Thermal spray coatings are less corrosion resistant and more prone to cracking
under deformation than are Hardide coatings.

Health & Safety

I am pleased to report that there were zero lost time incidents across the
Group during the year. Regular audits and inspections are performed by
external bodies at both sites and continuous improvements are being made
following these.

Accreditations and Research & Development

Hardide's UK site is accredited to Nadcap Gold Merit status, the highest
accreditation available for commitment to continual improvement in aerospace
quality. Both the UK and the US sites are accredited to aerospace quality
standard AS9100 RevD and to ISO9001. The UK site is certified to environmental
standard ISO14001, while the US site complies with all local, state and
federal environmental standards.

Fundamental experimental work on the development of a new coating variant with
additional properties that would open new markets for Hardide has been
completed. Preliminary assessment has shown this coating could be patentable.
Further development work will be necessary to scale-up and characterise the
coating and the Group is continuing to look to secure grant funding for this.

Intellectual Property

Our most recent patent covers the enhanced Hardide coating with improved
mechanical properties and its new applications, including turbine blades and
vanes. This had been previously granted in the UK and this year we received
new grants of the patent in the USA, China, India and South Korea.
Registration of the equivalent patent is progressing in other leading
industrial countries.

Business Development

We are focused on realising a number of shorter-term business development
opportunities to grow revenues to a level where the business becomes cash
positive and fully profitable for the first time.

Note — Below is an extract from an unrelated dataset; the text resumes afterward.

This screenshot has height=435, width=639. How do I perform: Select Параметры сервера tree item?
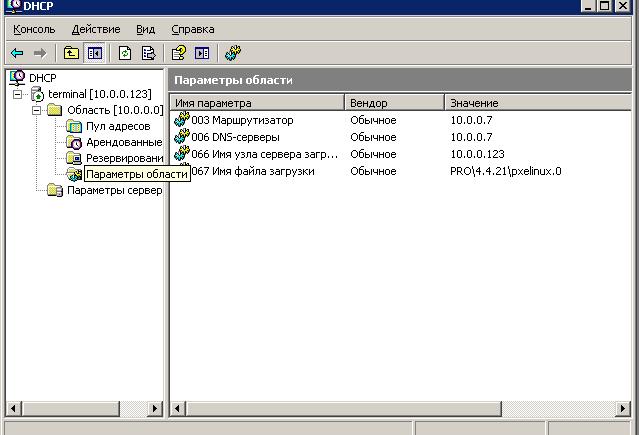click(x=113, y=191)
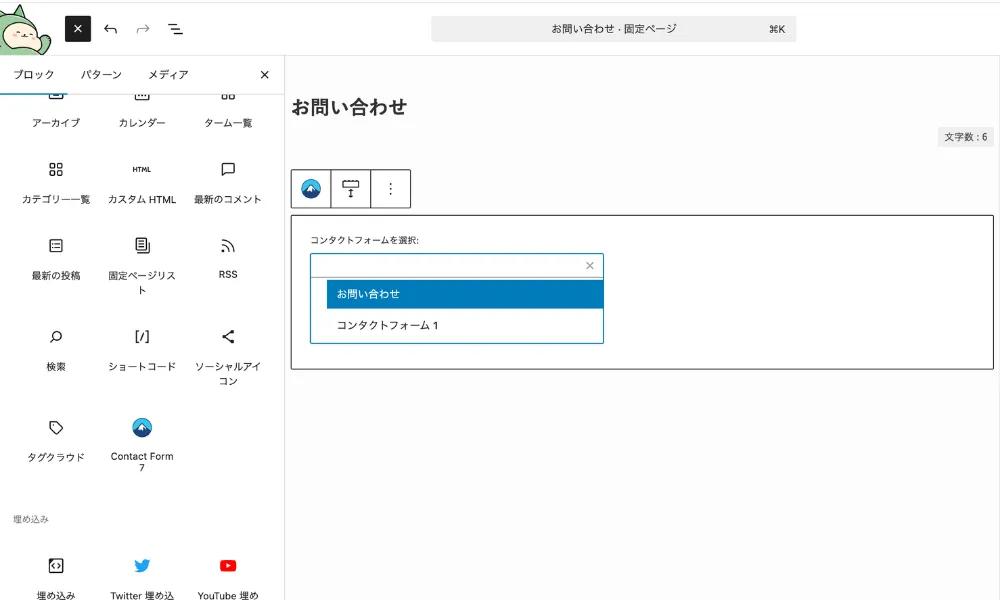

Hardide is a well invested business with operational capacity for sales of
around £10-11 million a year, approximately double FY23's revenues. With this
spare capacity available and high operational gearing such that a high
proportion of incremental revenues convert into profit and cash, we estimate
that Hardide will become fully cash generative at revenues of c.£6.2m and
fully profitable / earnings per share positive at revenues of c.£7.5m.

The principal shorter-term business development opportunities being progressed
are:

·      Additional Airbus parts

·      High volume consumable components for thermal spray equipment

·      Steam and gas turbine blades and vanes

·      Couplers for land-based oil production pumps

Technical and commercial collaboration is well underway with various
international coating companies who have complementary ranges of coatings with
the aim enhancing the range of materials and components to which our coating
be applied, as well as approaching the market with joint solutions for
difficult industrial applications.

Current Financial Year Trading

Having managed the business to a broadly EBITDA and stable cash flow position
in FY23, trading in the first four months of the current financial year has
been impacted by some of our major customers de-stocking. So far, this has
more than offset the continuing strong growth in our aerospace business that
began in the final quarter of FY23. Group revenues in the four months to 31
January 2024 were £1.3m compared with £1.9m in the equivalent prior year
period. We have taken action to reduce costs and improve cash flows
accordingly. In addition, selling prices were increased by an average of 5% in
January 2024.

After discussing anticipated forward order schedules with major customers and
updating our forecasts, including building in the impact of the recent cost
reductions and selling price increases, and assuming the requisite capital is
raised in time, the Board now believes that revenues for the year to September
2024 will be broadly in line with the previous financial year. In view of the
reduced cost base this should enable the Group to deliver a positive EBITDA
performance for the year.

Philip Kirkham

CEO

7 February 2024

 

 

 

FINANCIAL REVIEW

Income Statement

Hardide grew during FY23 to report record revenues of £5.5m (FY22 £5.0m), an
increase of 10% year on year.

We were successful in recovering significant input cost inflation (in
particular process gas, energy and people costs) into selling prices during
the year. This, combined with strong cost controls and increased capacity
utilisation which allowed better recovery of factory fixed costs, led to a 10
percentage point uplift in gross profit margins to 47.5% (FY22: 37.5%).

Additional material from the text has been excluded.